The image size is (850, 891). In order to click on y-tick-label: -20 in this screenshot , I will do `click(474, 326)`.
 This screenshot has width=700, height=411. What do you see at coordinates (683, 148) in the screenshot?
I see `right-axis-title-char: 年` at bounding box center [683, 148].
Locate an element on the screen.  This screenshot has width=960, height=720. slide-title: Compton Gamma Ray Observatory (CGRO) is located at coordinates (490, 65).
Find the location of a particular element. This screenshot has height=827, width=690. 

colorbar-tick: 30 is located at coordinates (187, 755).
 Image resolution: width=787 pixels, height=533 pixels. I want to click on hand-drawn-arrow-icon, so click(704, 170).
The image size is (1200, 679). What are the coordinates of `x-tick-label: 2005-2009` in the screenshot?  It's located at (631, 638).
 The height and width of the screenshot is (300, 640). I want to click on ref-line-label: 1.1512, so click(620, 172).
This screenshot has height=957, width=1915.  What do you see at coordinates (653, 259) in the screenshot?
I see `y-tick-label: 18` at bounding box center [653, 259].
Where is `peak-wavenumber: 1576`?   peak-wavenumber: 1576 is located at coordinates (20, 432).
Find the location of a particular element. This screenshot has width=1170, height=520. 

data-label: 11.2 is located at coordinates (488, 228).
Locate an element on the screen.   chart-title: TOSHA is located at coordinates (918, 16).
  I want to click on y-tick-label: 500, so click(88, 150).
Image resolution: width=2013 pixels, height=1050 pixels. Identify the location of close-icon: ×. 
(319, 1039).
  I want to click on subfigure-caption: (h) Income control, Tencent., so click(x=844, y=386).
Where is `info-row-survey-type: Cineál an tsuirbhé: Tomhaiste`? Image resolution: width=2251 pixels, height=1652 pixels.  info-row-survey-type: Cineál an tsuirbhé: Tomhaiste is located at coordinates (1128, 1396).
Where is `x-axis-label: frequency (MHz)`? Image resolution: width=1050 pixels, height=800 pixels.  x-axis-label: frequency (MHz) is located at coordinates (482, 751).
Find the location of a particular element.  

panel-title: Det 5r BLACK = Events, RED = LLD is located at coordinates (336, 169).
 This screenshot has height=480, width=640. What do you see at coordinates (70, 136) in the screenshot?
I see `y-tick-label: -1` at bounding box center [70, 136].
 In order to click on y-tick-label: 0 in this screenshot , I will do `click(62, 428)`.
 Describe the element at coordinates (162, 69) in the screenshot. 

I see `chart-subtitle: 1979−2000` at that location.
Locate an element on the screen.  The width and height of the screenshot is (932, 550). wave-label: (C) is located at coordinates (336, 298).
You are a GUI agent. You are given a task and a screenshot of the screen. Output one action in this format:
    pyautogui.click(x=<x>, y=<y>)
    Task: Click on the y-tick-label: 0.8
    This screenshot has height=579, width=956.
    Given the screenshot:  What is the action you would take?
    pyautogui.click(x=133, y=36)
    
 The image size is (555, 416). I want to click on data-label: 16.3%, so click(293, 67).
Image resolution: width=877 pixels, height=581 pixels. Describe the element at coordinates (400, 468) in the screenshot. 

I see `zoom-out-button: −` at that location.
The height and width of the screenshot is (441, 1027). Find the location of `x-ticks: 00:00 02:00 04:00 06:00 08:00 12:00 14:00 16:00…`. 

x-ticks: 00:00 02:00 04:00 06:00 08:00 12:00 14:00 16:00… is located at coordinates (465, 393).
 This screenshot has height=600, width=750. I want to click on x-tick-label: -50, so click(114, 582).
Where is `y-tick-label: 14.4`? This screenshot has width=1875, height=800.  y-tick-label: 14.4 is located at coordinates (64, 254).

How to complete this task:
Please turn the records starting with the line that contains "coordinates (336, 298)." and going on through the line that contains "The image size is (555, 416)." into a numbered list, leaving out blank lines.

Answer to the problem:
1. Locate an element on the screen.  The width and height of the screenshot is (932, 550). wave-label: (C) is located at coordinates (336, 298).
2. You are a GUI agent. You are given a task and a screenshot of the screen. Output one action in this format:
3.     pyautogui.click(x=<x>, y=<y>)
4.     Task: Click on the y-tick-label: 0.8
5.     This screenshot has height=579, width=956.
6.     Given the screenshot:  What is the action you would take?
7.     pyautogui.click(x=133, y=36)
8.  The image size is (555, 416). I want to click on data-label: 16.3%, so click(293, 67).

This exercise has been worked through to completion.